> [Provided data]
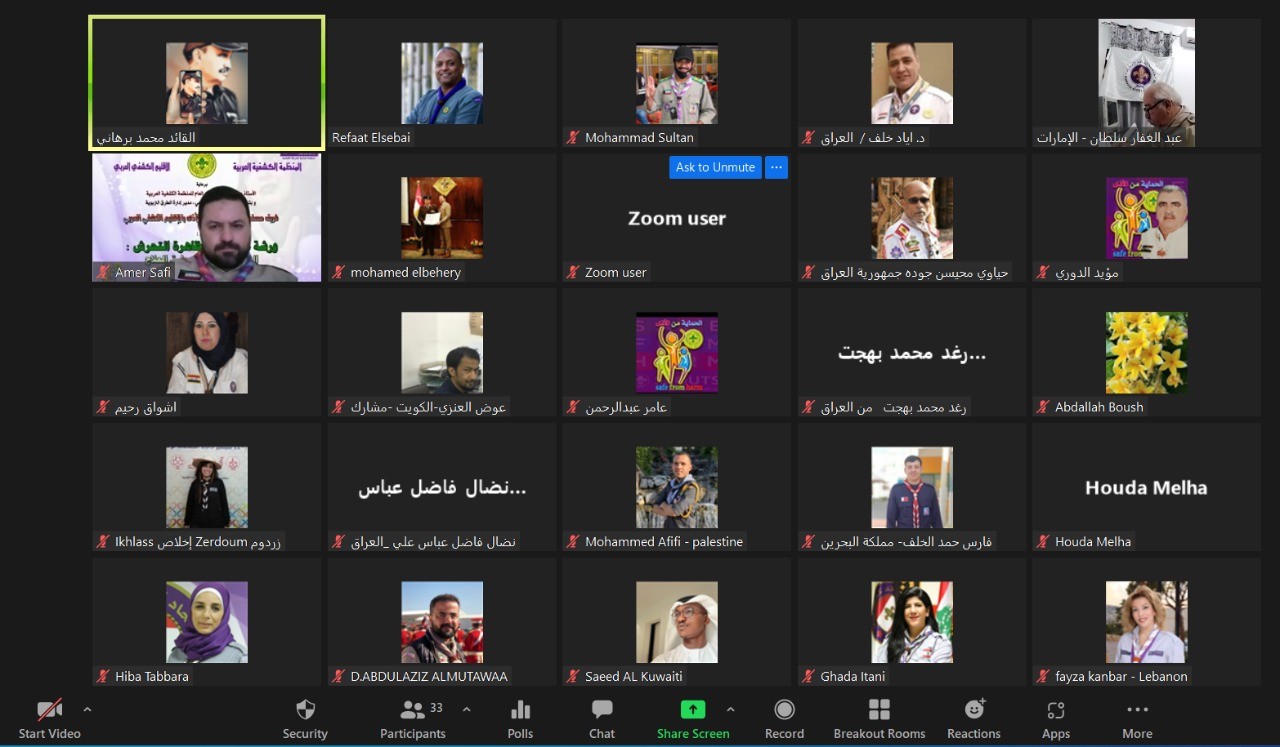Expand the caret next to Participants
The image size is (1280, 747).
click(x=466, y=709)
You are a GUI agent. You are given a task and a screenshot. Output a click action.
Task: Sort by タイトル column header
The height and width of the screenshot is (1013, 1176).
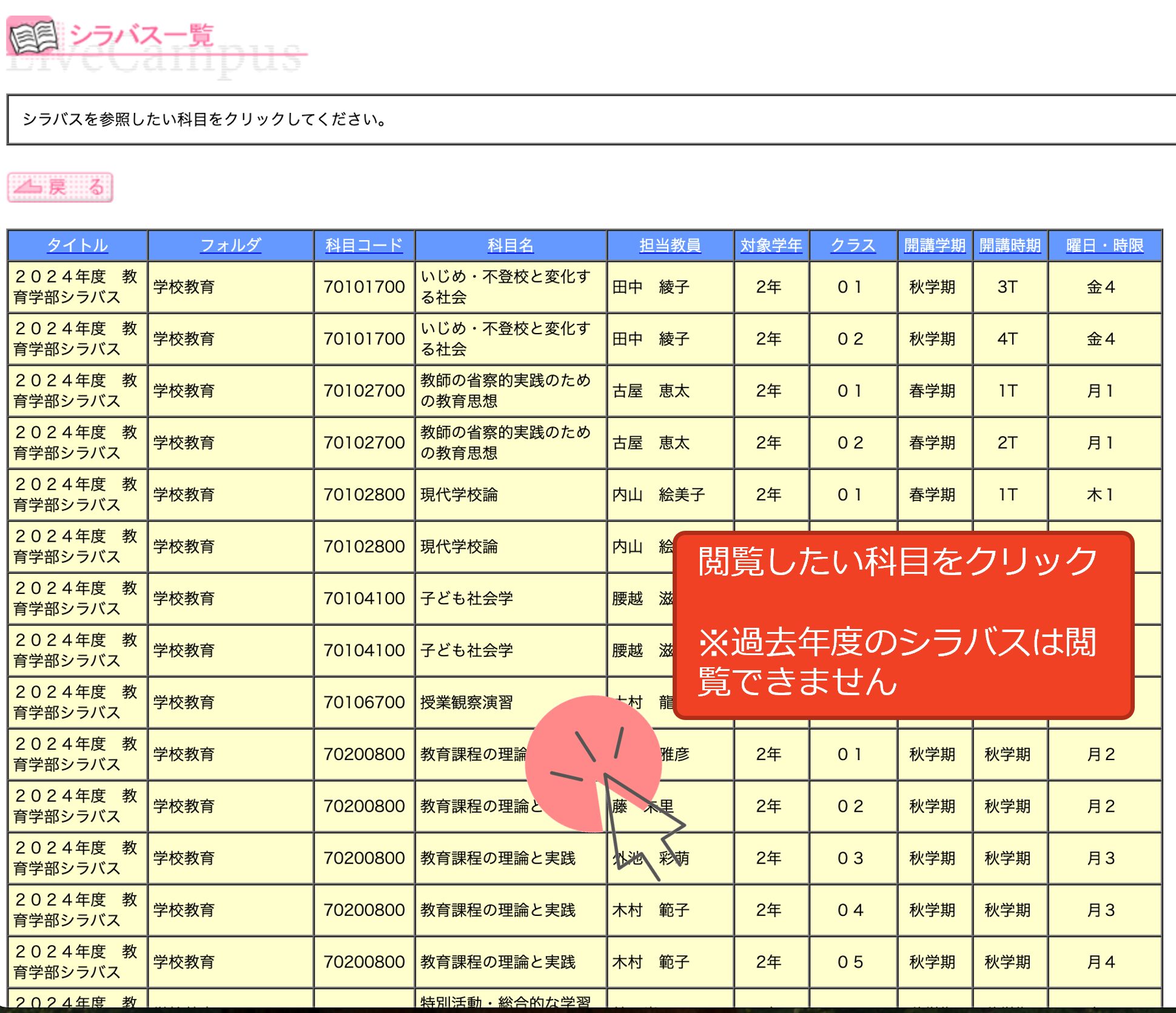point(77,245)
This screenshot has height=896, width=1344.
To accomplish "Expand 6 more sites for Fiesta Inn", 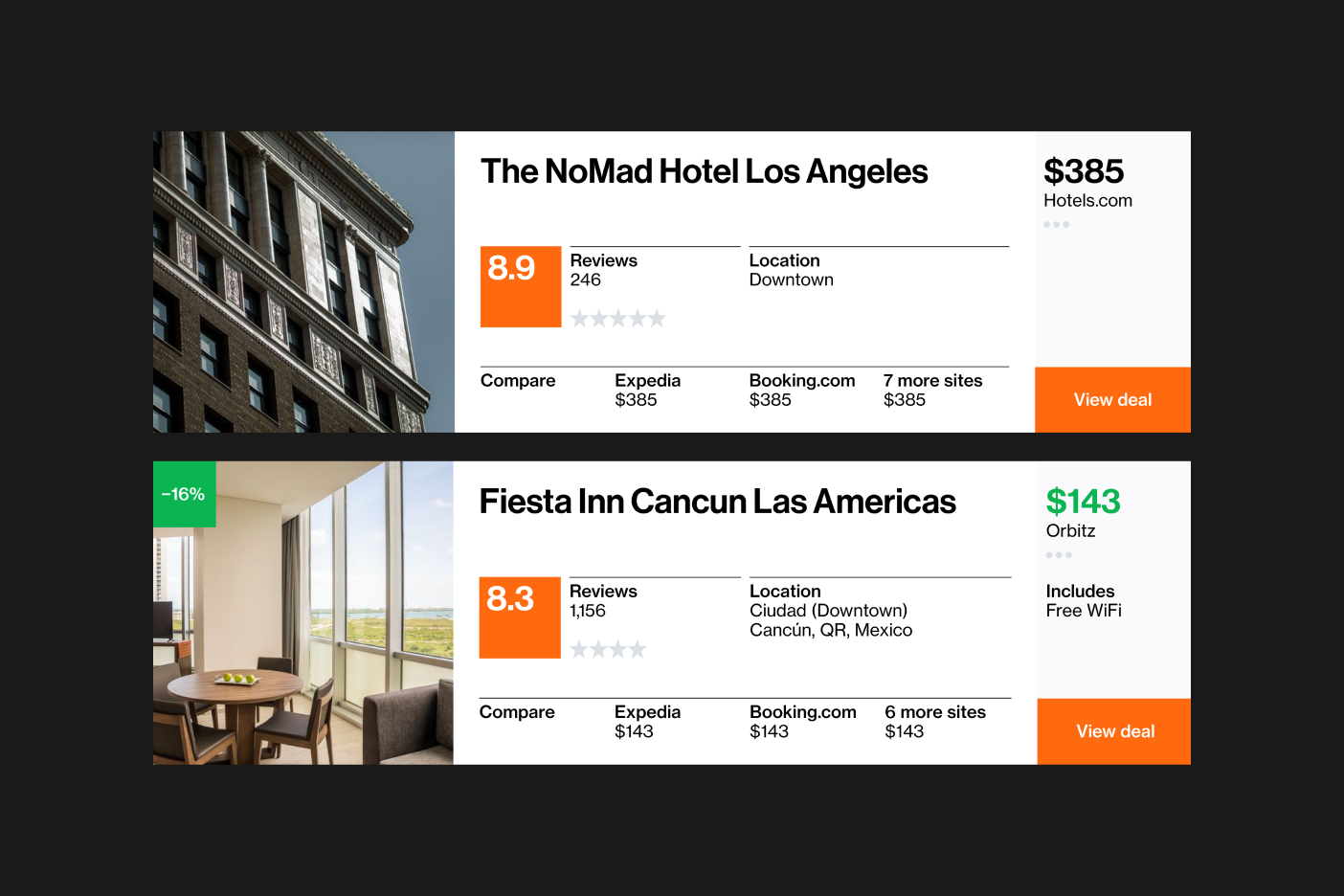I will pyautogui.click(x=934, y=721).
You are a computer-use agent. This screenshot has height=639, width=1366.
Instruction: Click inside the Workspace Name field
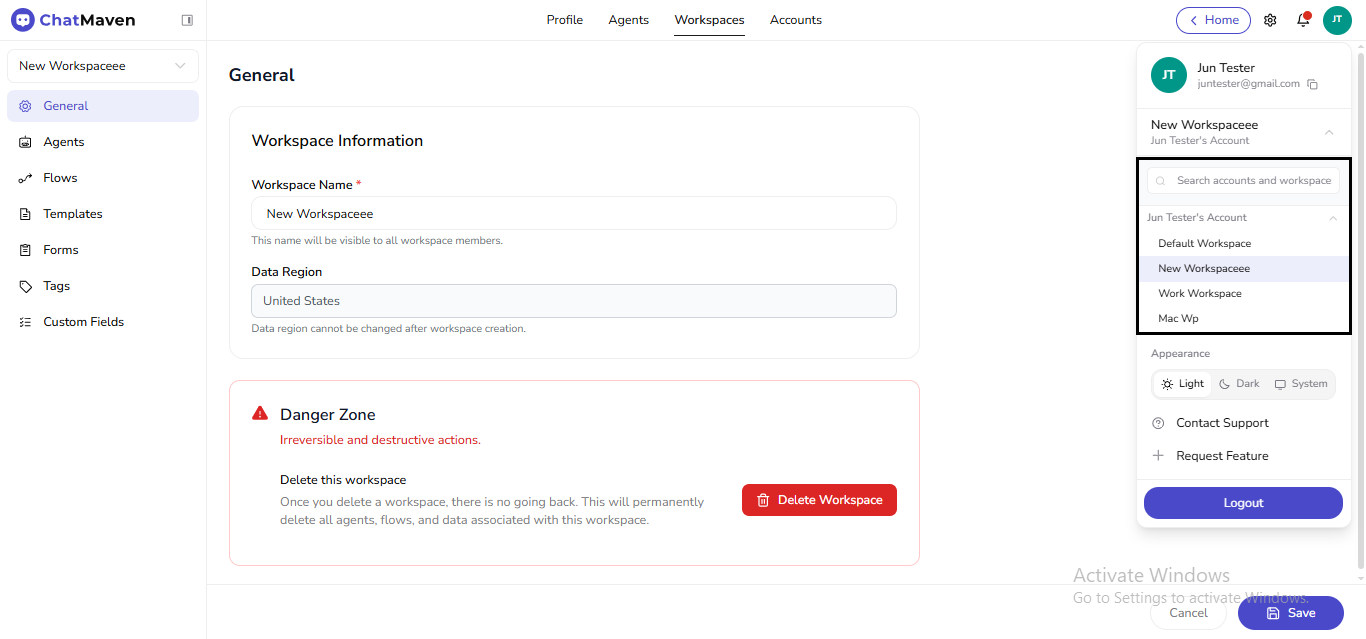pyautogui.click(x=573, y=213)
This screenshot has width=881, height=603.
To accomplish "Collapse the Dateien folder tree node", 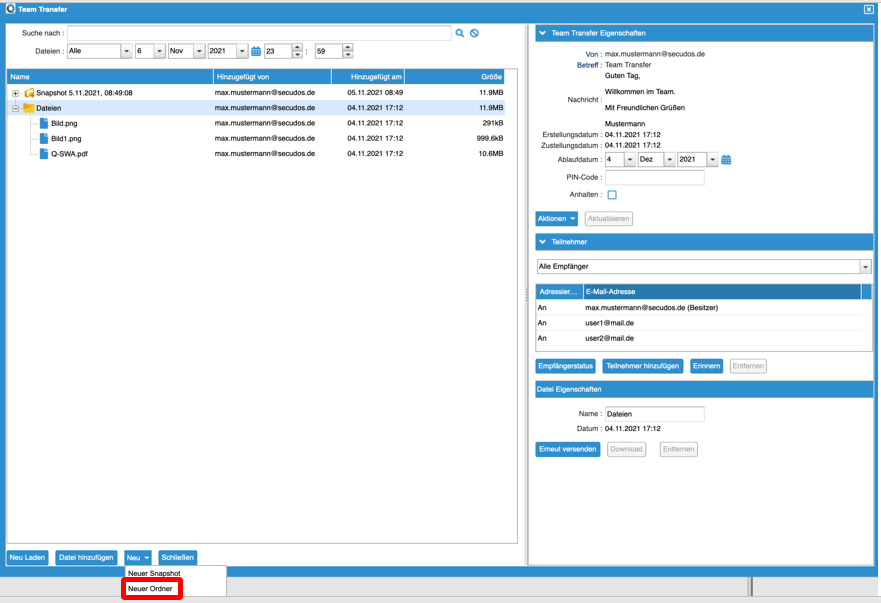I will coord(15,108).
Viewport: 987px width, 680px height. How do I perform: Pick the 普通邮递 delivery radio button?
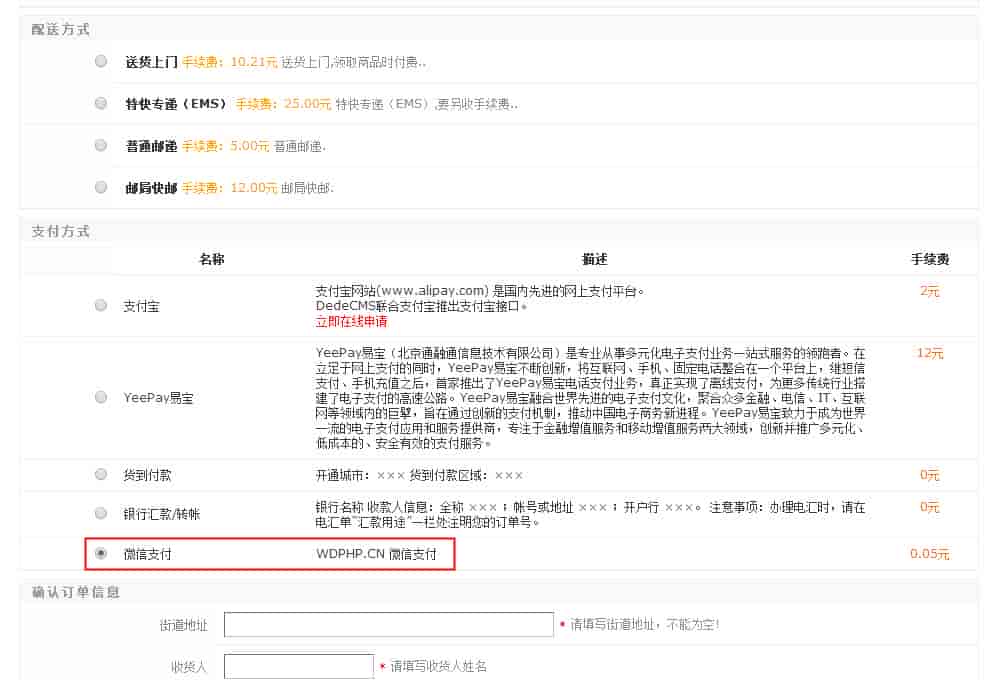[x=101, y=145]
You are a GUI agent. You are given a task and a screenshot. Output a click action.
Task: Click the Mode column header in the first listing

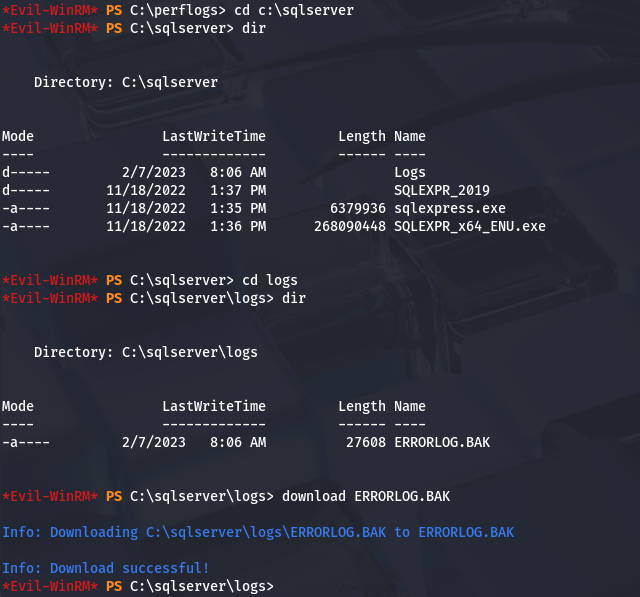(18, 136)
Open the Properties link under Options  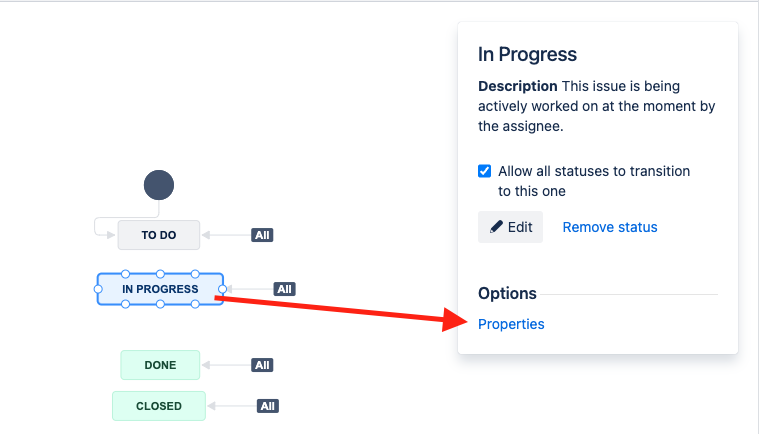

> [Aim]
Please copy the data again from the line with "Viewport: 987px width, 680px" through the end of the data, substituting "option" for "radio button" and leaving everything else unchanged. Leave the pictures out of your answer.

> [Final result]
Viewport: 987px width, 680px height. How do I perform: Pick the 普通邮递 delivery option?
[x=101, y=145]
You are a GUI agent. You are given a task and a screenshot. Output a click action.
Task: Click the Mode column header in the first listing

(18, 136)
Open the Properties link under Options  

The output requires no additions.